─── Text shown ───

LUXOR has been a tourist mecca ever since Nile steamers began calling in the nineteenth century to view the remains of Thebes, Ancient Egypt’s New Kingdom capital, and its associated sites – the concentration of relics in this area is overwhelming. The town itself boasts Luxor Temple, a graceful ornament to its waterfront and “downtown”, while a mile or so north is Karnak Temple, a stupendous complex built over 1300 years. Across the river are the amazing tombs and mortuary temples of the Theban Necropolis, and as if this wasn’t enough, Luxor also serves as a base for trips to Esna, Edfu, Dendara and Abydos temples, up and down the Nile Valley.
In a town where tourism accounts for 85 percent of the economy, it’s hardly surprising that you can’t move without being importuned to step inside a shop or rent a calèche, but once you get to know a few characters and begin to understand the score Luxor becomes a funky soap opera with a cast of thousands. See the advice on hotel touts, hustlers and gigolos for an idea of how things are.

─── Entries provided ───

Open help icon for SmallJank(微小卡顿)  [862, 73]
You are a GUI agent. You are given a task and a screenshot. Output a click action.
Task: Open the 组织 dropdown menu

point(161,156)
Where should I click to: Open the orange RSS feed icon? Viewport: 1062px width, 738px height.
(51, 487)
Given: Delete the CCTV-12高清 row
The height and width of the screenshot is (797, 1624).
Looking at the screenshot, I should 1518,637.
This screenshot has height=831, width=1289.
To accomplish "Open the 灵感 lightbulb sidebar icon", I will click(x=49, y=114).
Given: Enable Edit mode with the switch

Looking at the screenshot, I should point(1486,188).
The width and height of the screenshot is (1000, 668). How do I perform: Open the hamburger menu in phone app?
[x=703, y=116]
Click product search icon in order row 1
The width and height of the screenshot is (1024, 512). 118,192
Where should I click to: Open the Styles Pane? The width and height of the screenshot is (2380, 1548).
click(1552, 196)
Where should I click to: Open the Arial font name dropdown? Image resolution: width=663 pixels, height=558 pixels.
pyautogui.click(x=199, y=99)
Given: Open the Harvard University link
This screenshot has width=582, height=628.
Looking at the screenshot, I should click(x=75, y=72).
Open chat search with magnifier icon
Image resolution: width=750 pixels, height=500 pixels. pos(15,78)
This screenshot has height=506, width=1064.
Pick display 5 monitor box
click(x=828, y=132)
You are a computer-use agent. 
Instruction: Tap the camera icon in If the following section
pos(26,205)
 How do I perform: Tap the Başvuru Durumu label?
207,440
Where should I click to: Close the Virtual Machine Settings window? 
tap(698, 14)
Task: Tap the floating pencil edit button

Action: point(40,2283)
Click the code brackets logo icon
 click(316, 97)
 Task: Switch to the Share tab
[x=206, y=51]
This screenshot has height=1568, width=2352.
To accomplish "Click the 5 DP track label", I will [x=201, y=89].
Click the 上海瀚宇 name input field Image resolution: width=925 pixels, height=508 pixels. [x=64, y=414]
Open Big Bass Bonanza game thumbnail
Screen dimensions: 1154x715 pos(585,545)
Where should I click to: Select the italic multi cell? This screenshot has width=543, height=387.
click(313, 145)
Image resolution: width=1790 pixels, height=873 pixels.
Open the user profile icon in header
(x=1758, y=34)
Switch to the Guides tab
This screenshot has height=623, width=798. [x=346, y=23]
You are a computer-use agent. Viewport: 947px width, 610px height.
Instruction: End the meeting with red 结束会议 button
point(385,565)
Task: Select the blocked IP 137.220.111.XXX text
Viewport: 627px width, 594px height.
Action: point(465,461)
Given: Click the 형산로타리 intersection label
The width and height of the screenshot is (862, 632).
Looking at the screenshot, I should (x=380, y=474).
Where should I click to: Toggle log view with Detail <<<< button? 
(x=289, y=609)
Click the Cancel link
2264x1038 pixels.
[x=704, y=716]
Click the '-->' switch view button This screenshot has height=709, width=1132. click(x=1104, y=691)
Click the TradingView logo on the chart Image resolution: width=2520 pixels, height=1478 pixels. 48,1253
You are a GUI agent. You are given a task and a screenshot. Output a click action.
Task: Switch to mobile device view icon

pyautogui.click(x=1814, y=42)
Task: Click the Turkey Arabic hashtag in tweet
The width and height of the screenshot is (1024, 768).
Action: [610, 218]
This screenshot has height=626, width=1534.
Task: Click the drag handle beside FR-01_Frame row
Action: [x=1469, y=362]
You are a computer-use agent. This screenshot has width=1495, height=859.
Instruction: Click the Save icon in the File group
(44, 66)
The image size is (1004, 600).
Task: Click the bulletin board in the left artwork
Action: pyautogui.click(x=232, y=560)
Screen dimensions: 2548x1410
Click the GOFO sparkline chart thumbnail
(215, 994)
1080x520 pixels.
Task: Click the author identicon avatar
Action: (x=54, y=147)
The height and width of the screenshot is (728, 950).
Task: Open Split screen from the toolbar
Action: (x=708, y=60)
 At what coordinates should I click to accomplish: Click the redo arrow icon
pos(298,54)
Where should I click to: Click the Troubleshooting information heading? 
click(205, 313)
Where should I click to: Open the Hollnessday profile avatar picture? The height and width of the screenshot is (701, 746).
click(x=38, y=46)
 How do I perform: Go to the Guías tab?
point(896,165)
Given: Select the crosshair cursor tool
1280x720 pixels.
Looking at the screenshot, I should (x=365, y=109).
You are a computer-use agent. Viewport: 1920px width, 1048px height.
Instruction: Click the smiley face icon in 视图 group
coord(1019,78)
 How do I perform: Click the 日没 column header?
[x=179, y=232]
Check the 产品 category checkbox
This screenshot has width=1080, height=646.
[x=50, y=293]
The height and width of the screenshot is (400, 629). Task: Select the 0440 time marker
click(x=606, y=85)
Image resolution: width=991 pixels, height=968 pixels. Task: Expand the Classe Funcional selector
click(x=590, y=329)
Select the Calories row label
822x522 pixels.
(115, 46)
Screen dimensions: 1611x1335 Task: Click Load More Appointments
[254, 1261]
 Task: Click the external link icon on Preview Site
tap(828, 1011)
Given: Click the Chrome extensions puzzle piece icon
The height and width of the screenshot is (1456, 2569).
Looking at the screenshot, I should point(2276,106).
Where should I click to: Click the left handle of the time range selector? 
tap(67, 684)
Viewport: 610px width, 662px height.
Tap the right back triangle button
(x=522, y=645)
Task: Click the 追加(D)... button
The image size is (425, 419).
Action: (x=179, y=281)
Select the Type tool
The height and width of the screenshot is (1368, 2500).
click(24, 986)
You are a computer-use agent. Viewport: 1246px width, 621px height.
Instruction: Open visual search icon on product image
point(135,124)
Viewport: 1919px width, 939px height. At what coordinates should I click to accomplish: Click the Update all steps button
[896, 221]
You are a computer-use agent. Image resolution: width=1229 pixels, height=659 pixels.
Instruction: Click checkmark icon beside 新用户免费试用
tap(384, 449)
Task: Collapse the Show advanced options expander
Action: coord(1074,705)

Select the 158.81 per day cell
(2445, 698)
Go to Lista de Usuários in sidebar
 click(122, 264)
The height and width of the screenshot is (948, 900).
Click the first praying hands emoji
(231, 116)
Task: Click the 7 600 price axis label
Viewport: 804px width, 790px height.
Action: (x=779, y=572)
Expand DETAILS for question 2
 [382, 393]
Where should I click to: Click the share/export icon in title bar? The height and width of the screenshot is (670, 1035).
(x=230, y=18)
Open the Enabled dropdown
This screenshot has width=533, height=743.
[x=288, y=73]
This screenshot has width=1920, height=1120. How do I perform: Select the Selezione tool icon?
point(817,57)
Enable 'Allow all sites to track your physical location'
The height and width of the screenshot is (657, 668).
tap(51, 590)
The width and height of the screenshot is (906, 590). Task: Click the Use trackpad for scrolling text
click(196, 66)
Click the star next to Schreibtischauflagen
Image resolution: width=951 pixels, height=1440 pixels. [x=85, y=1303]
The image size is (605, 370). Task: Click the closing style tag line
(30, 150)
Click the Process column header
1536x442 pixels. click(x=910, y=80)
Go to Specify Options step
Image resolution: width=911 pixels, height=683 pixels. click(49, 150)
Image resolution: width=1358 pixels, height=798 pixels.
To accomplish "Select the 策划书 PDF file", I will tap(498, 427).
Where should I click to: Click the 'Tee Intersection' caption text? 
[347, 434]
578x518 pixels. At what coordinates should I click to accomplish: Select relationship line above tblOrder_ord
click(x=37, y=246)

───

Work to complete →
Reproduce word for word the part of the Luxor text starting at "In a town where" and ending at "how things are.".

Answer for this exercise →
In a town where tourism accounts for 85 percent of the economy, it’s hardly surprising that you can’t move without being importuned to step inside a shop or rent a calèche, but once you get to know a few characters and begin to understand the score Luxor becomes a funky soap opera with a cast of thousands. See the advice on hotel touts, hustlers and gigolos for an idea of how things are.